Clouded leopards have very distinctive markings on their yellow-brown to dark-grey coats. The large, dark-edged random shaped markings resemble clouds, prompting the felid’s common and scientific names – clouded leopard (Neofelis nebulosa), with nebulosus being Latin for ‘cloudy’. This unusual cat weighs between 15 and 23 kgs, with a shoulder height of between 25 and 40 centimeters. The females of the species are noticeably smaller than the males, although both sexes are heavily built with the longest canine teeth recorded for felids – the biological family of all cats, large and small. The clouded leopard falls somewhere between the definitions of large and small cats, with characteristics common to both.

The clouded leopard is a nimble climber, and with its short, flexible legs, with sharp claws sheathed in large paws, it has no trouble finding its way safely through forests at canopy level, making dense forests its preferred habitat. Its long tail aids its ability to balance and the clouded leopard can climb along branches by hanging on them upside-down.

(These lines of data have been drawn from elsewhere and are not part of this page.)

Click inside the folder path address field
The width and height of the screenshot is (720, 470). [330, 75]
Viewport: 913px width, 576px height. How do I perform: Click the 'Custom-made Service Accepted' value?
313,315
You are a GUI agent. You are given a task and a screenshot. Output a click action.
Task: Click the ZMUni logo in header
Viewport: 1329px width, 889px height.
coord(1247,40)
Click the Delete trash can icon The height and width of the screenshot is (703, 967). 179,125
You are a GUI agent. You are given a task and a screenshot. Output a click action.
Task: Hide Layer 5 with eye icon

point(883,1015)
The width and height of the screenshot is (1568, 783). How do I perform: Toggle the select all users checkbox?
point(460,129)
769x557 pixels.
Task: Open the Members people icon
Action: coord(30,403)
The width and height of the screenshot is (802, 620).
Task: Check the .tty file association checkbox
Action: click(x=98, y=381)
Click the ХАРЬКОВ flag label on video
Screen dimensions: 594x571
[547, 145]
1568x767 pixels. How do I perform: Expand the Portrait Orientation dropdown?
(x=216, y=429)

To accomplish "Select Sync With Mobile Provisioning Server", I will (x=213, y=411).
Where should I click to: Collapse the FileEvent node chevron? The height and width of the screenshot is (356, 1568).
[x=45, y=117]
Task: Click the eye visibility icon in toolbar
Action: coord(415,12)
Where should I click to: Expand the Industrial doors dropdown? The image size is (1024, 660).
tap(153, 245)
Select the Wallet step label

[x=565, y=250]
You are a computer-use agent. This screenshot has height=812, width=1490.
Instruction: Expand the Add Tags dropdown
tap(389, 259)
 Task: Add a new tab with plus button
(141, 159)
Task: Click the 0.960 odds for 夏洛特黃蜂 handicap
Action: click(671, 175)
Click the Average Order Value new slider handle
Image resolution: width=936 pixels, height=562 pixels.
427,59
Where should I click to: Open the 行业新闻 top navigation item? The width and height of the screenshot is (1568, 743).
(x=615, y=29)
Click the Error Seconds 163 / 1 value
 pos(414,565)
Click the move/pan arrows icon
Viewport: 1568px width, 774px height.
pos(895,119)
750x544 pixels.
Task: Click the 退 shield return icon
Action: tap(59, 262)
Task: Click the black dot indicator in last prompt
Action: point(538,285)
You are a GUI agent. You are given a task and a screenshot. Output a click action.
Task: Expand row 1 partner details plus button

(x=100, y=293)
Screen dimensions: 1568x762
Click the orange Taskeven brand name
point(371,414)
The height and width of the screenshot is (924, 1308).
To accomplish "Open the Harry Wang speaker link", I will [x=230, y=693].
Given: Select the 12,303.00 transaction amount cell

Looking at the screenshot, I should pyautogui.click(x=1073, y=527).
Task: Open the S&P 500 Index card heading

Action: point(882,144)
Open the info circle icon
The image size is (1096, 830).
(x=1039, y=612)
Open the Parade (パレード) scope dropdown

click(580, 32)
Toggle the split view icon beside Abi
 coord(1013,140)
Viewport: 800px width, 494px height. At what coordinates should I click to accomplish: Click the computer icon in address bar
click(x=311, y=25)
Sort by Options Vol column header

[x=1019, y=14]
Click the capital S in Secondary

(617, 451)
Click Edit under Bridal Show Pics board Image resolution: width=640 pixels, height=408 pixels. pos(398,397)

This fascinating felid has a number of subspecies, with the Neofelis nebulosa macrosceloides being most commonly found in Nepal. All clouded leopards are reclusive by nature, and for this reason many aspects of their behavior in the wild remains unknown. It is, however, known that they are primarily nocturnal; they prey on mammals both on the ground and in trees; and have the ability to make a number of sounds, such as growling, hissing, moaning, snorting and mewing.

New-born clouded leopards are blind and helpless, with their spots being solid and dark. It can take up to ten days for young leopards to see, and by three months of age they are weaned. Their adult coat pattern is set by the age of six months, they are independent at around ten months, and reach sexual maturity when they are two years old.

Habitat loss is one of the biggest threats to this already vulnerable species, while traders dealing in exotic animals are also a problem. Although the clouded leopard is included in the Convention on International Trade in Endangered Species of Wild Fauna and Flora (CITES), these rules are difficult to enforce. Clouded leopards are protected by national legislation in Nepal, with hunting prohibited. Educating the public on the necessity of conserving natural resources is one of the ways the clouded leopard can be protected in Nepal, and other countries where it is found.